In my work with eating disorders, I've noticed that all of my clients experience loneliness - regardless of whether they're married with a family, in a romantic relationship, or whether they have a social network around them or not. Regardless of their social situation, the theme of loneliness always emerges. This makes sense for me, given how I approach and understand eating disorders. When you're struggling with an eating disorder, you have a voice in your head that tells you you're not good enough - and makes you believe that everybody else thinks the same of you. This grinds down self-esteem, confidence, and often results in social anxiety and withdrawal. To cope with this, you turn to food and trying to change your body in order to try and feel better, to try and fit in and feel more acceptable and loveable in your social world. But the thing is, that when you have an all-consuming relationship with food and your body, it becomes increasingly difficult to have deep and meaningful connections with other people.
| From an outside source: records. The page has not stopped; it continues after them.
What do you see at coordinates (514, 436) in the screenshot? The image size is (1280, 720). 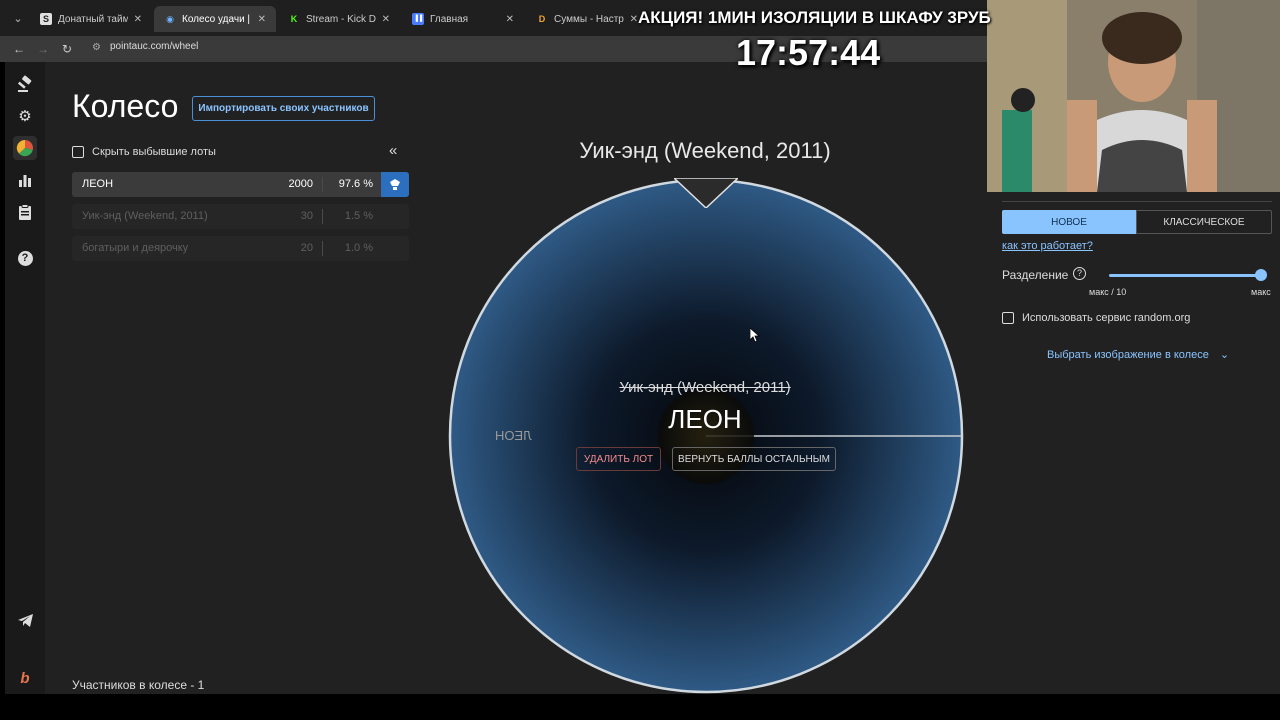 I see `wheel-sector-label: ЛЕОН` at bounding box center [514, 436].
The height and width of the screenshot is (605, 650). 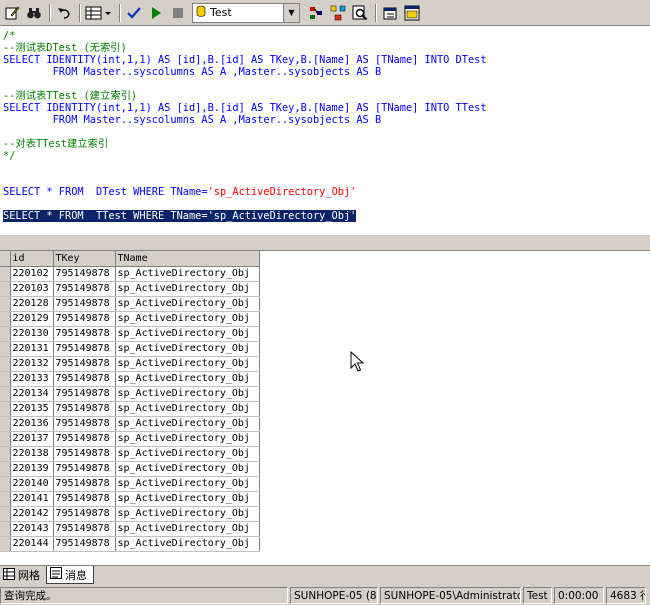 I want to click on table-row: 220144 795149878 sp_ActiveDirectory_Obj, so click(x=130, y=544).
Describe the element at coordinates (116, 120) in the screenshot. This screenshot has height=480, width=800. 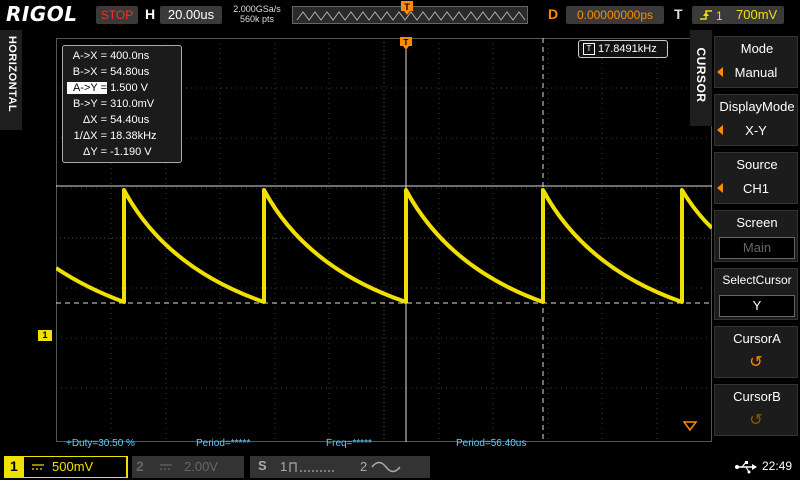
I see `meas-dx: ΔX = 54.40us` at that location.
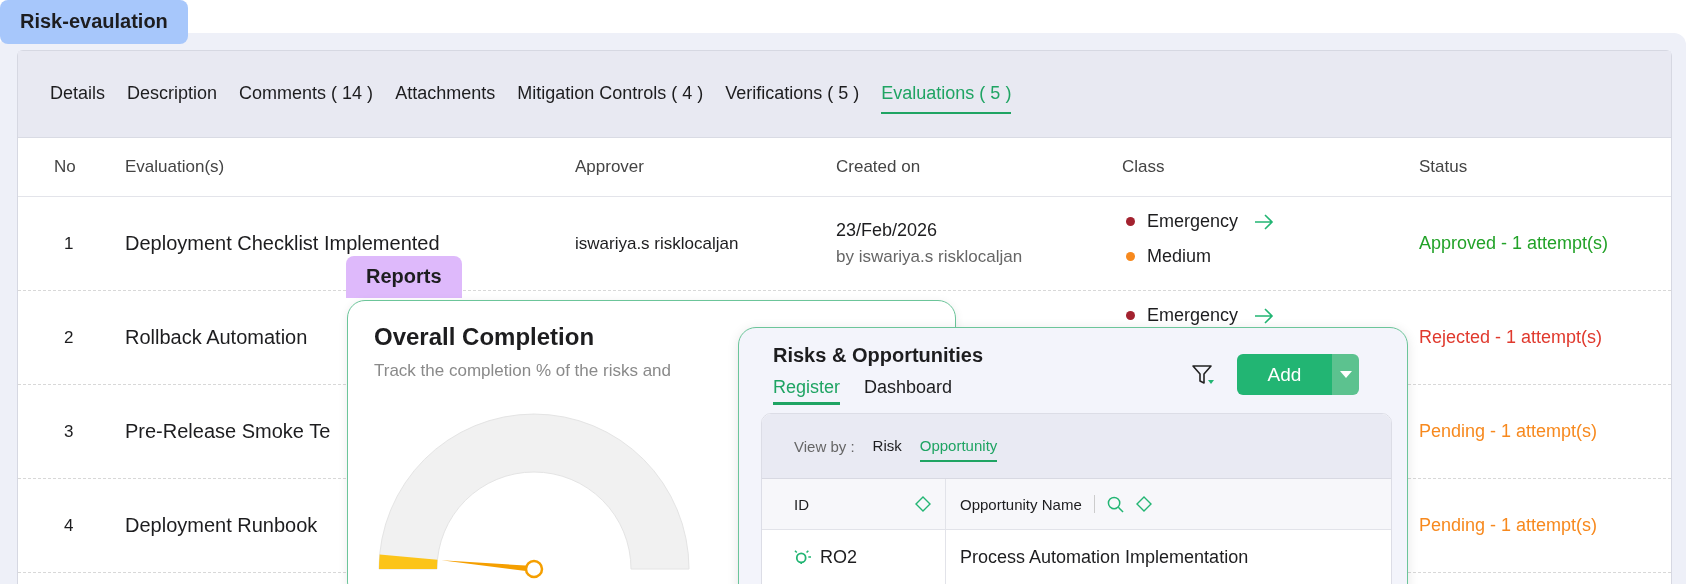  Describe the element at coordinates (1104, 557) in the screenshot. I see `table-cell: Process Automation Implementation` at that location.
So it makes sense to me that loneliness is so pervasive amongst my clients with eating disorders.

When I apply this to weight loss, it is apparent that perhaps our cultural preoccupation with it could also be a reflection of our loneliness. We live in an increasingly fast paced world, and we spend more and more of our time on our phones and social media. It might seem counterintuitive, but a recent study published in the American Journal of Preventative Medicine in March 2017 found that young adults who spend more time on social media report higher levels of perceived social isolation. So it's possible our new technological ways of connecting to each other are leaving us feeling less connected and lonelier than ever. And maybe our preoccupation with our weight, food, and bodies is a way for us to feel connected to one another and soothe our loneliness. I mean, how many times have you commiserated with a friend or a loved one about your desire to lose weight, your latest diet, or your anxiety about wanting to look a certain way?
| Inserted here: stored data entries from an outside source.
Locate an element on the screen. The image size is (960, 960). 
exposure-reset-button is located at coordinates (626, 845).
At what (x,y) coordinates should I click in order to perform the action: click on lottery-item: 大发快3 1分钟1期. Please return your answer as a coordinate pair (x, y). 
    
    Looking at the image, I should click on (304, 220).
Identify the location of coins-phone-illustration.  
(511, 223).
Equally, our preoccupying relationship with food and our bodies could also be a way of trying to cope with our loneliness, to suppress and forget about the uncomfortable feeling of emptiness that accompanies it.

In any case, loneliness has a profound impact on our social, psychological, and physical health and it must be addressed in order for us to grow and flourish as human beings. Finding new and more meaningful ways of connecting with self and others is something that gets worked through in eating disorder recovery. When my clients find a way of embracing who they are, connecting in meaningful ways to the world and people they care about, and find less self-destructive ways of coping with their emotions, the eating disorder becomes redundant. Similarly, perhaps if we can all find a way of addressing loneliness and deepening our connection with ourselves and others, dieting and our desire to lose weight will also become redundant.

If you want to read more about connection, belonging, and loneliness I highly recommend Brene Brown's new book "Braving the Wilderness" x


1) Hawkley, L. C. & Cacioppo, J. T. (2010). "Loneliness Matters: A Theoretical and Empirical Review of Consequences and Mechanisms". Annals of Behavioural Medicine, 40(2).